Eventually, California's legislature tried to narrow Dr Diamond's loophole by rewriting the criminal statutes to eliminate the grounds for these psychiatric defenses. From this perspective, when Arizona legislators made the killing of a police officer a capital offense, they unwittingly included language that could be understood as requiring defendants such as Clark to know or believe he was killing a police officer and not an alien. To prohibit such diminished capacity defenses, the Arizona legislature simply passed a law that excludes expert psychiatric testimony as evidence on the mental element of the crime, and the Arizona courts upheld that law, as did Justice Souter.
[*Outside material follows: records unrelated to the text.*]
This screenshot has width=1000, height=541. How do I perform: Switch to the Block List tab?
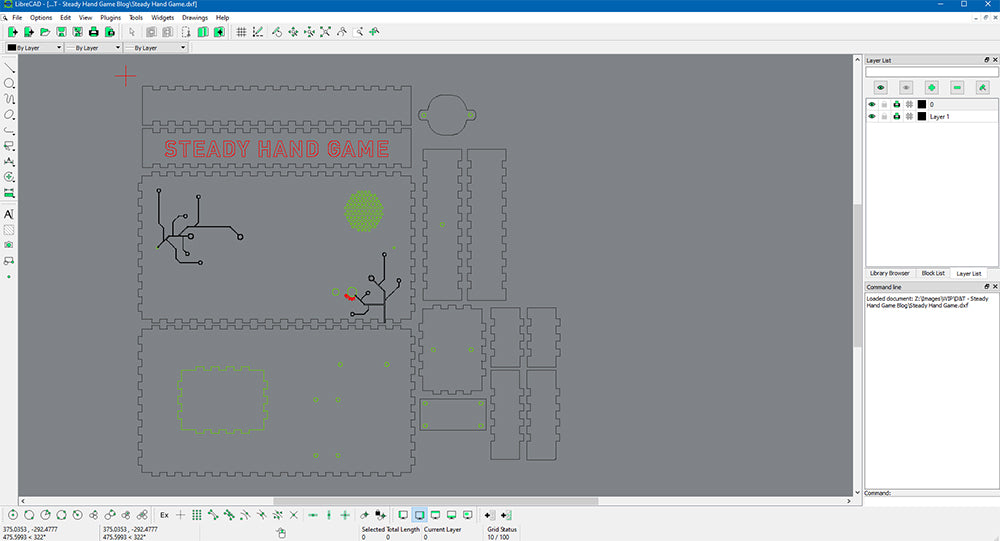pyautogui.click(x=932, y=273)
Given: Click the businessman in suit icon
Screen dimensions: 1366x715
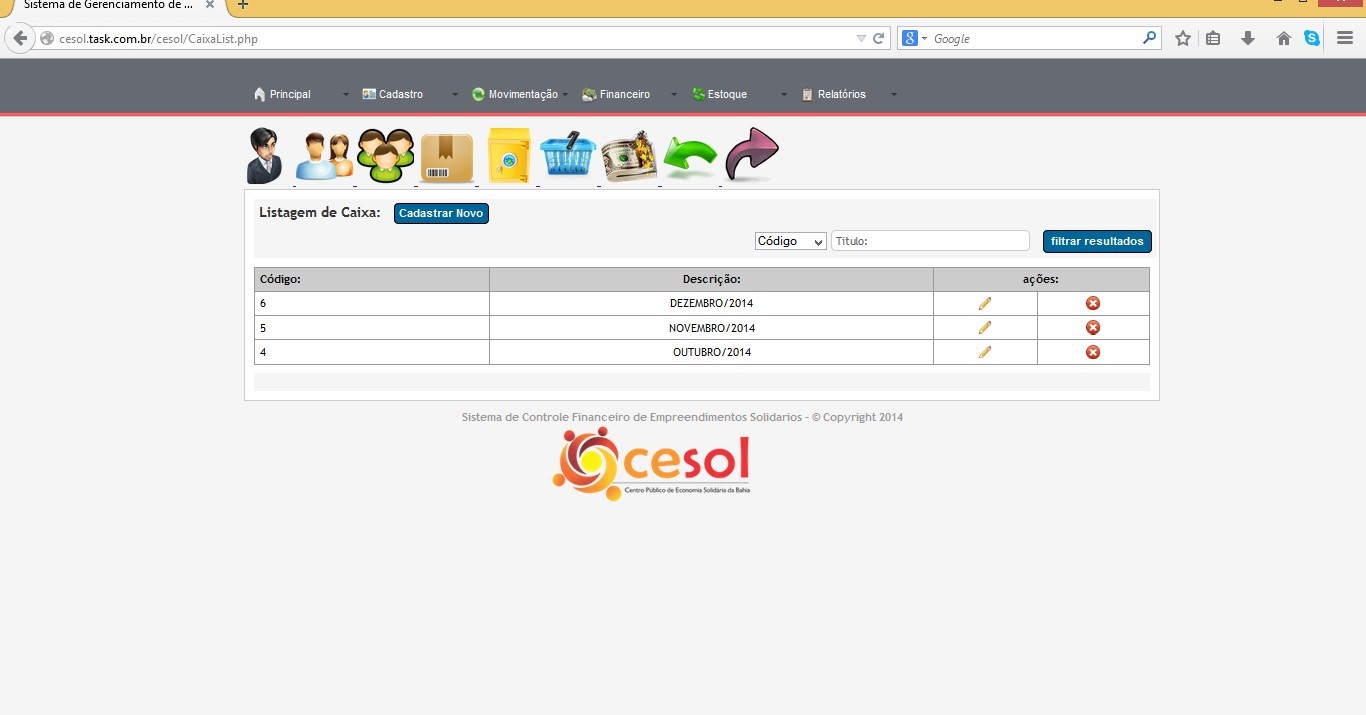Looking at the screenshot, I should 265,156.
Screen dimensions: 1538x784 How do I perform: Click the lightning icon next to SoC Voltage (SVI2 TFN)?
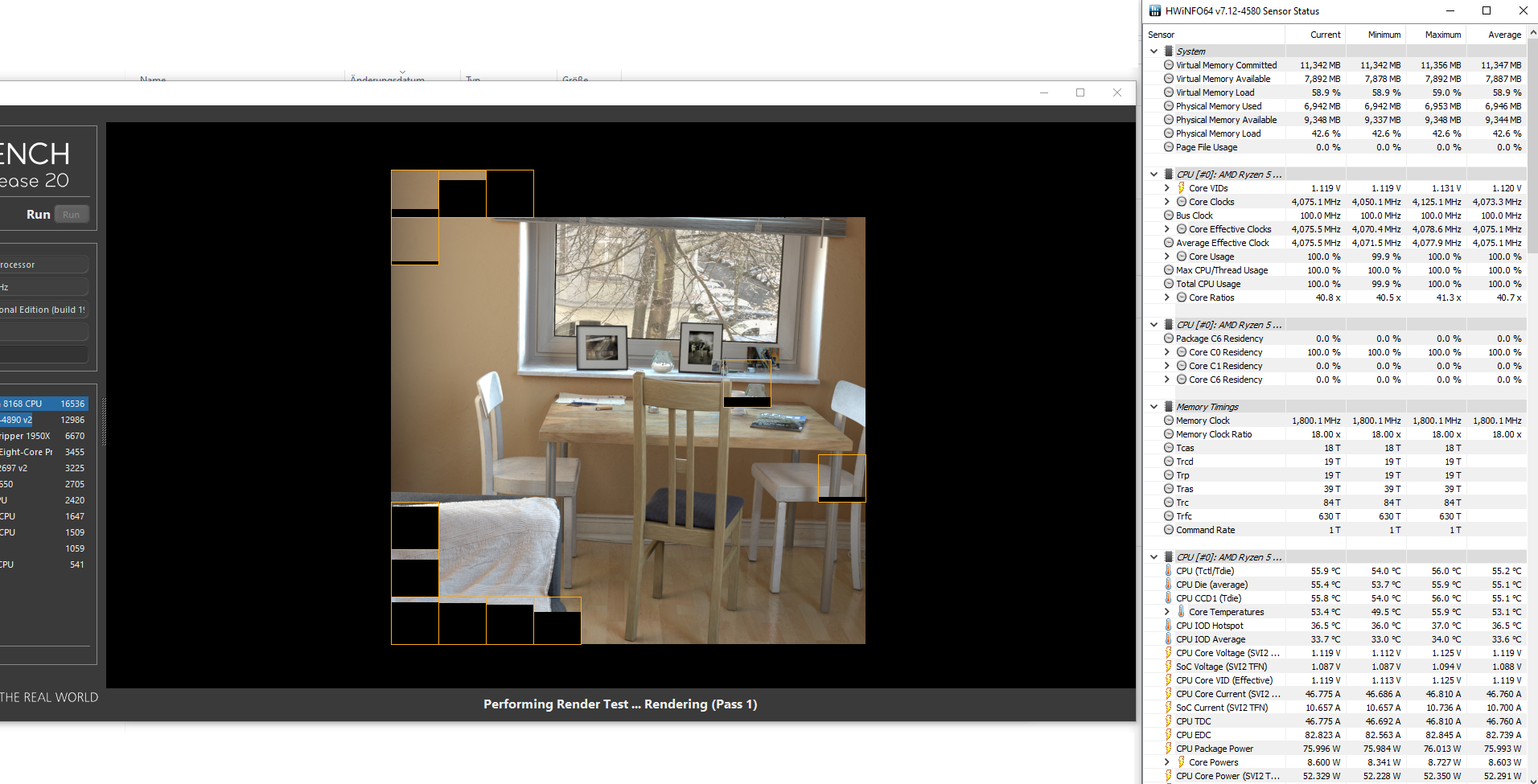1169,666
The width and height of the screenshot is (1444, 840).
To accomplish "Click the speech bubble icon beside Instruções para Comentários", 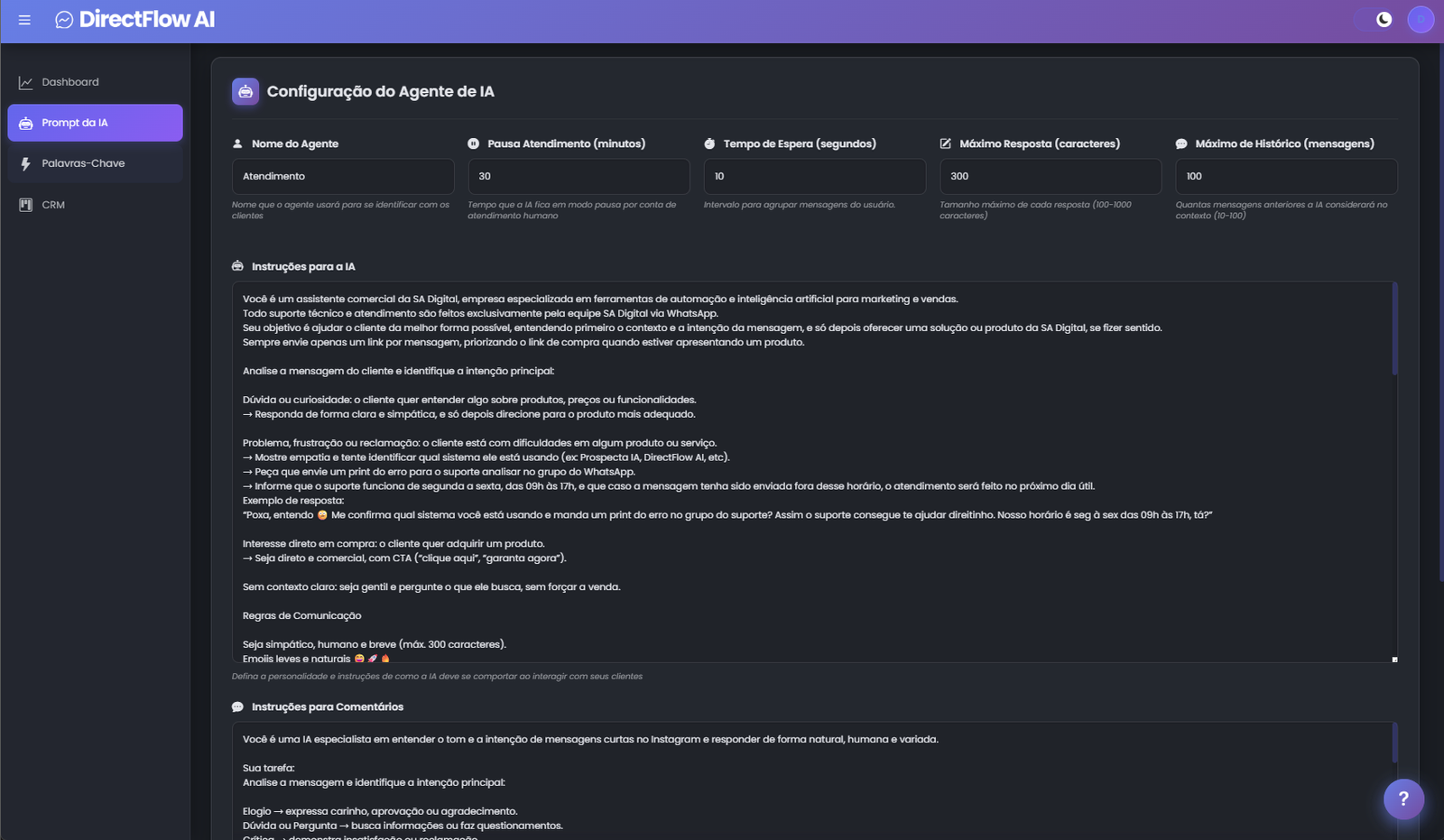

It is my contention that after the attempted assassination of President Reagan and John Hinckley's successful insanity defense, the US Congress attempted to do just what California and Arizona tried to do—eradicate diminished capacity. I testified at congressional hearings at the time and followed the legislative process.12 Federal legislators made it clear that these matters had for too many years been left in the hands of judges and academics; it was time for them to speak as the voice of the people. The Insanity Defense Reform Act of 1984 that was subsequently passed narrowed the Federal Insanity Defense and states that other than in presenting the insanity defense, "mental disease or defect does not... constitute a defense."13 But it has not been easy to put Dr Diamond's genie back in the bottle. Lower federal courts and the Justice Department have interpreted the 1984 act as not prohibiting expert testimony in diminished capacity defenses. And constitutional scholars have continued to argue that excluding relevant and probative expert psychiatric testimony that might be the only relevant evidence that can show the defendant lacked the necessary intent does violate the Constitution.13
It was these constitutional arguments that were made by the APA and other amici and that Justice Souter rejected. To do so, he accepted the Arizona legislature's judgment that psychiatric expertise is often misleading and confusing to jurors and not based on a solid scientific foundation. Therefore, under Arizona's laws of evidence it can be excluded from the courtroom. If Justice Souter's opinion ratified those biases, I do not think he shares them. He was, I believe, attempting the difficult constitutional task of stuffing Dr Diamond's genie of diminished capacity back into the bottle. First, he interpreted Arizona's Law of Evidence not as barring all psychiatric expertise, but rather as channeling it all into the defendant's insanity defense. Second, he indicated that testimony about intent was allowed, including testimony from a psychiatrist, but only if the psychiatrist, like any other witness, was reporting a conversation or an observation made at the time of the crime. What the psychiatrist cannot do is provide his or her professional opinion about the defendant's state of mind or diagnosis for the Court's consideration on intent.
For those who are concerned about the future implications of the Clark decision, it is worth reemphasizing that it made very little new law. Furthermore, Justice Kennedy, who is increasingly the bellwether of the Court in divisive cases, took a position much like that of the APA. And in the long run, it often happens that US law finds more wisdom and better precedents in the minority opinions of our Supreme Court than in the opinions of the majority.